Supporting Movement and Play with Active Children
Large motor play and movement are not just good for the heart and muscles; they’re also good for the brain. Even light physical activity, such as dancing to music in the classroom or going for a walk outside, can trigger the brain to release the neurotransmitter dopamine—the same intent as the prescription stimulant medications used to treat ADHD (Hamblin 2014; Hillman et al. 2014). Purposely adding physical activities to a child’s day can make her more aware of her own body and how to regulate her movements, which can have a calming effect (Hamblin 2014; Kranowitz 2016).

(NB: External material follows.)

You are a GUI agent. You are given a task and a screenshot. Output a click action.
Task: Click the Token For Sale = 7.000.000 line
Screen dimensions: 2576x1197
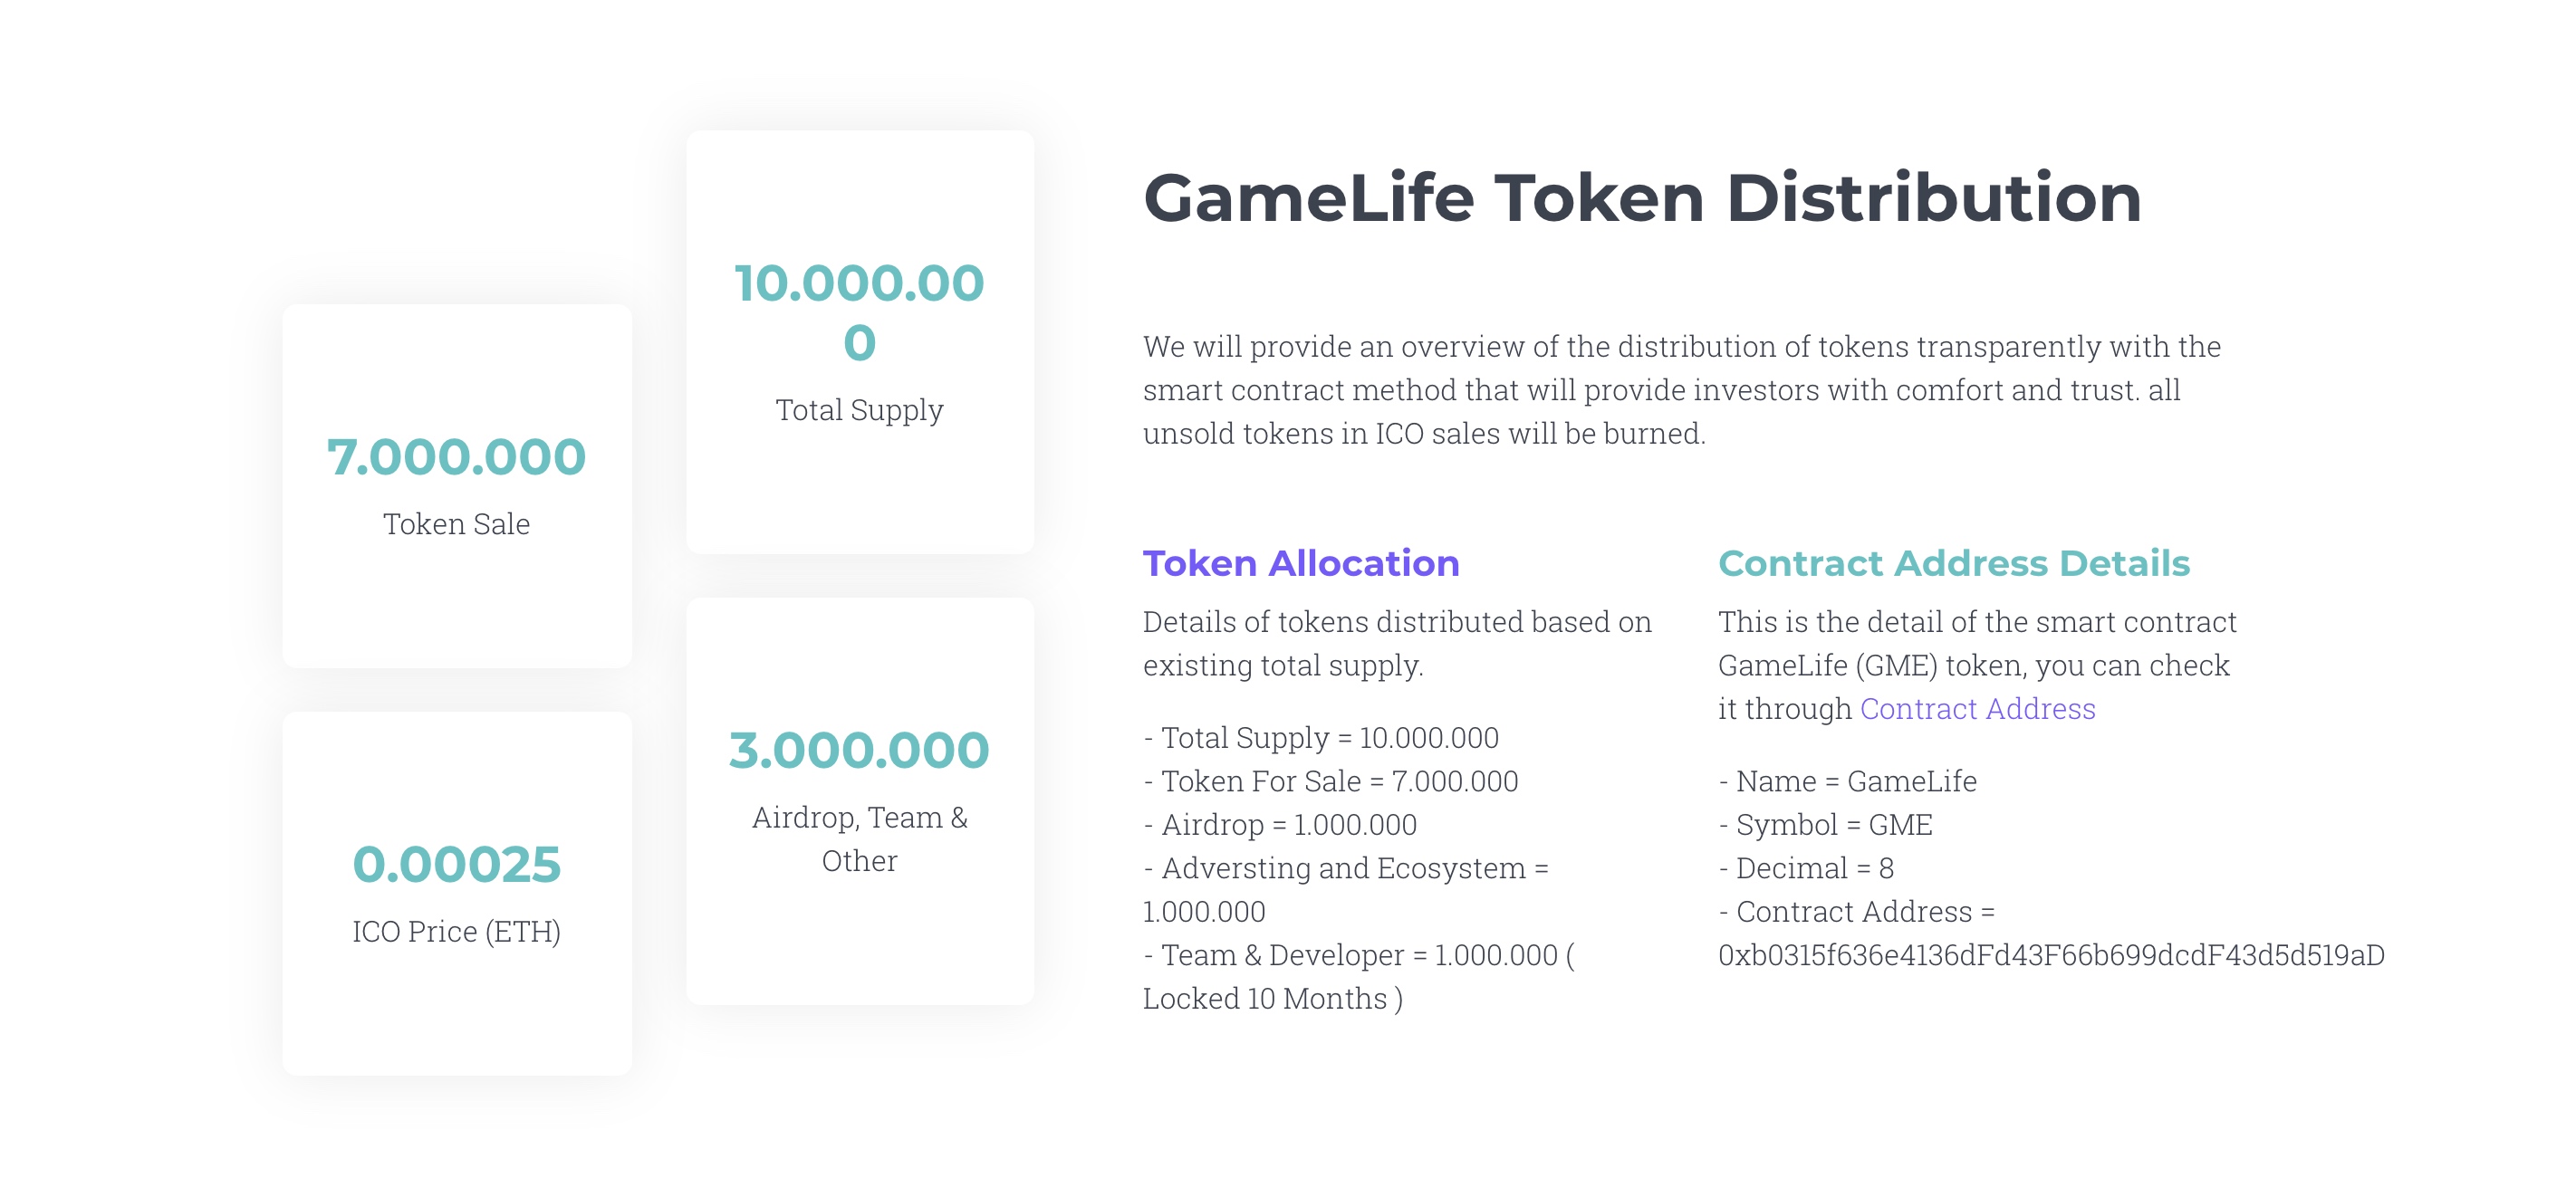pos(1330,781)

Here are some additional ideas:
• Set up obstacle courses where children can go over, under, around, and through objects, focusing on balance and coordination skills. Use bubble wrap in your obstacle course so children can jump on it and pop it!
• Play games that require following directions and regulating movement, like Twister or Simon Says.
• Encourage children to throw and catch a ball with you or each other. This engages both the body and the brain, developing a child’s focus and organizational skills.
Attention disorders are real medical issues, but medication is not always the best solution for young children. Nonprescription interventions—including behavioral, social, and home supports—are usually most appropriate. Changing some routines and activities of your day so children can move and engage their muscles and brains also helps them learn to regulate their own behavior and actions.
Even with supports in place, working with children who display attention issues can be challenging. Remember that children are not acting a certain way on purpose. Helping them learn how to regulate their own behavior will make all the difference to you and them.